Colecionadora de afetos


Nunca se achara vaidosa. Quando criança evitava os espelhos. Não porque fosse feia, mas por se achar desajeitada. Tinha quase certeza de ter nascido com dois pés e mãos esquerdos. A ironia é que era canhota. Fazia pouco caso da moda e não se importava com novas tendências pois sabia que tinha outros talentos.

O encontro com o amor transformou-a de várias formas, mas nunca mudou sua pouca disposição para acessórios de beleza. Contudo, ainda em tenra idade, descobriu-se aprisionada a outro tipo de espelho: era competitiva ao extremo quando se tratava de emoções. Não gostava de perder nenhum afeto sequer. 

Mesmo que terminasse com um ex, adorava saber que ele a amava de alguma forma, ainda que fosse nas entrelinhas. Presenteava as ex-sogras para mantê-las aquecidas com a sua lembrança. Mesmo as amizades eram, para ela, tão inebriantes quanto seus romances, e fazia questão de manter os amigos perto e os inimigos mais perto ainda. Não gostava de se olhar em espelhos, mas amava ser olhada. 

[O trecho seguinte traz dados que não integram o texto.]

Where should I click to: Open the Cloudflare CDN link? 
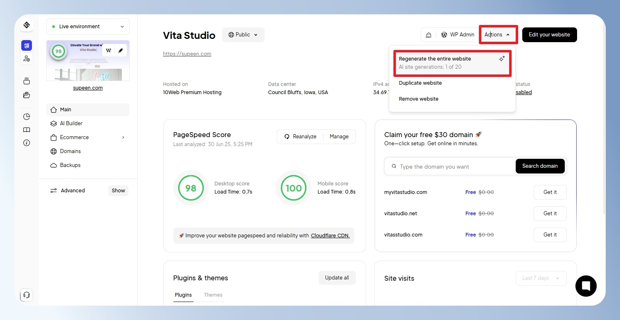point(330,236)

A vaidade dela significava se ver em olhos alheios, portanto, sofria como um cão quando percebia que precisava desapegar. Certa vez, olhou nos olhos de uma amiga de infância que andava se ocupando de um marido amoroso e dois gêmeos recém-nascidos, e entendeu que não era mais amada de nenhuma forma. Não se viu mais refletida nos grandes olhos da amiga e passou dias deprimida porque sabia que havia uma só coisa a fazer: deixá-la ir. 

Foi então que percebeu que não era apenas o orgulho de se sentir amada por todos ao seu redor que a movia, mas uma solidão imensa que não cabia no peito,  uma solidão mais antiga do que ela mesma. 

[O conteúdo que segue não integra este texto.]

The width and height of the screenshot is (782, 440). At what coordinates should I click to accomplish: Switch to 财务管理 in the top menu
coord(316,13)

Sem muita coragem, olhou-se no espelho. De fato não era feia, mas tampouco era bela. Havia perdido, na espera por dias melhores, a firmeza das coxas e a leveza do temperamento. Sabia que o brilho intenso dos seus olhos estava, aos poucos, se apagando, e que talvez não lhe restasse muito mais tempo para uma vida iluminada.

Mas também sabia que o amor estivera permeando a sua vida desde sempre. Apanhou o jarro de afetos que havia colecionado durante todos aqueles anos e, um a um, libertou-os. Enquanto eles flutuavam como pequenos balões em direção ao céu, a moça derramou uma lágrima de felicidade. Havia entendido que não fazia diferença guardar tantos amores diferentes, e que o que importava era ter sido amada e correspondida de tantas formas sensacionais. Deixou-os ir.